EXERCISE GOAL:
List every line of the material below that contains the string "screenshot", treating uppercase and lowercase letters as distinct.

Start of INPUT DATA

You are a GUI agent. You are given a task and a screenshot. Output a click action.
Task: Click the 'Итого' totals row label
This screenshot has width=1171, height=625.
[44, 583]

End of INPUT DATA
Start of INPUT DATA

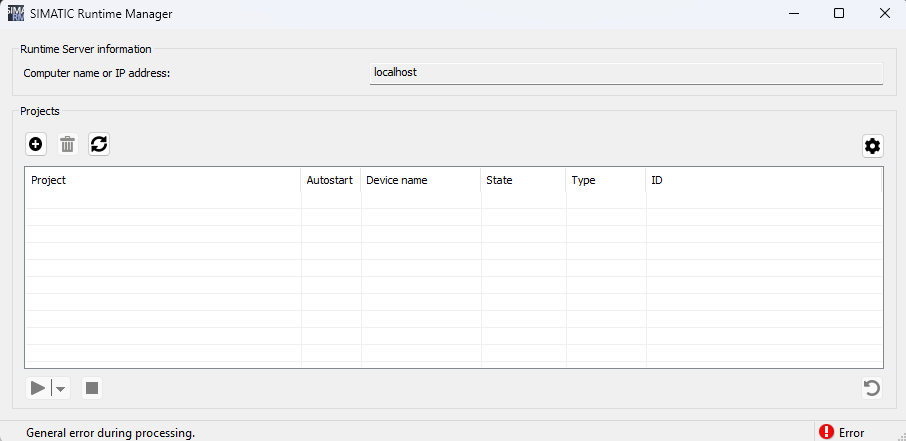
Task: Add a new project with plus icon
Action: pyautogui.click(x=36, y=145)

End of INPUT DATA

THE OUTPUT:
You are a GUI agent. You are given a task and a screenshot. Output a click action.
This screenshot has width=1171, height=625.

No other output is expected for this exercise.